The problem is that this leaves your "symbols" as atomic tokens in a
logic-like environment, whose meaning is determined entirely from above,
i.e.
solely by virtue of their placement in expressions (or equivalently, links
to
other symbols in a "semantic network").

These formulations of a top layer were largely built on introspection, as
was
logic (and the Turing machine!). So chances are that a reasonable top
layer
could be built like that -- but the underpinnings are something a lot more
capable than token-expression pattern matching. there's a big gap between
the
top layer(s) as found in AI programs and the bottom layers as found in
existing programming systems. This is what I call "Formalist Float" in the
book.

It's not that any existing level is wrong, but there aren't enough of
them, so
that the higher ones aren't being built on the right primitives in current
systems. Word-level concepts in the mind are much more elastic and plastic
than logic tokens.

You can build a factory where everything is made top-down, constructed
with
full attention to all its details. But if you try to build a farm that
way,
you'll do a huge amount of work and not get much -- your crops and
livestock
have to grow for themselves (and it's still a huge amount of work!).

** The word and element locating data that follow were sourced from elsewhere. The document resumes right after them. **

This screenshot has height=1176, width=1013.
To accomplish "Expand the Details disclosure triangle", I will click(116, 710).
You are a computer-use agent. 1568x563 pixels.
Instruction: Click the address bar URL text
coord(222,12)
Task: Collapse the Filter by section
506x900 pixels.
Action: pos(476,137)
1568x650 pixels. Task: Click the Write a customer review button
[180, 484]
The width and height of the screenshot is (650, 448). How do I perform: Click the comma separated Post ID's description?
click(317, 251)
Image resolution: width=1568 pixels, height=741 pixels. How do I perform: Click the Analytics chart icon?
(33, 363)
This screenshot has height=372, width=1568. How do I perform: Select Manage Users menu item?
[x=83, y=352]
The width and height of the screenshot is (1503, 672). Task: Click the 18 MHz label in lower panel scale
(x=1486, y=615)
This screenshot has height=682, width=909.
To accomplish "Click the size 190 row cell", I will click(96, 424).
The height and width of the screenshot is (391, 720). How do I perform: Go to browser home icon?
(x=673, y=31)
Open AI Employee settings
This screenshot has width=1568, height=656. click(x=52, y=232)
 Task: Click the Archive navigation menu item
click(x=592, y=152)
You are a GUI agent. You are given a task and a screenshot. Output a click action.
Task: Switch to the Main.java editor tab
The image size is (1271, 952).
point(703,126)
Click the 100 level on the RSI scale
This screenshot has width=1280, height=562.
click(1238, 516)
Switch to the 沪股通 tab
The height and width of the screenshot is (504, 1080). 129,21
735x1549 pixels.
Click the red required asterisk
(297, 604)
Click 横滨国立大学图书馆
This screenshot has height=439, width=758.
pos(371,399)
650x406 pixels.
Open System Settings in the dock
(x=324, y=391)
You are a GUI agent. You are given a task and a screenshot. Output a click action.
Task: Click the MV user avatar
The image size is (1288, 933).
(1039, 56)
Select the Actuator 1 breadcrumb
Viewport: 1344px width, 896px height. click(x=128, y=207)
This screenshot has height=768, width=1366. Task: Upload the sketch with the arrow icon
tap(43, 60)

I think that the intermediate levels in the brain are built of robotic
body
controllers, mechanism with a flavor much like cybernetics, simply because
that's what evolution had to work with. That's my working assumption in my
experiments, anyway.
Hi Josh,

You haven't explained how your "layered" approach works, but I think you
correctly exposed the problem of representation with logic-tokens.  My
solution to this is not exactly layers, but I see this as a difference
between "organic" and "inorganic" knowledgebases.  In Cyc, for example, the
facts you enter into the KB remain the exact same way with the logic-tokens
that you chose to enter them with.  This is what I call "inorganic".  In an
"organic" KB the facts will be *assimilated* into the KB via truth
maintenance (old-fashioned term) or belief revision or "cognitive dissonance
resolution", etc.  I think that mechanism is at the core of AGI.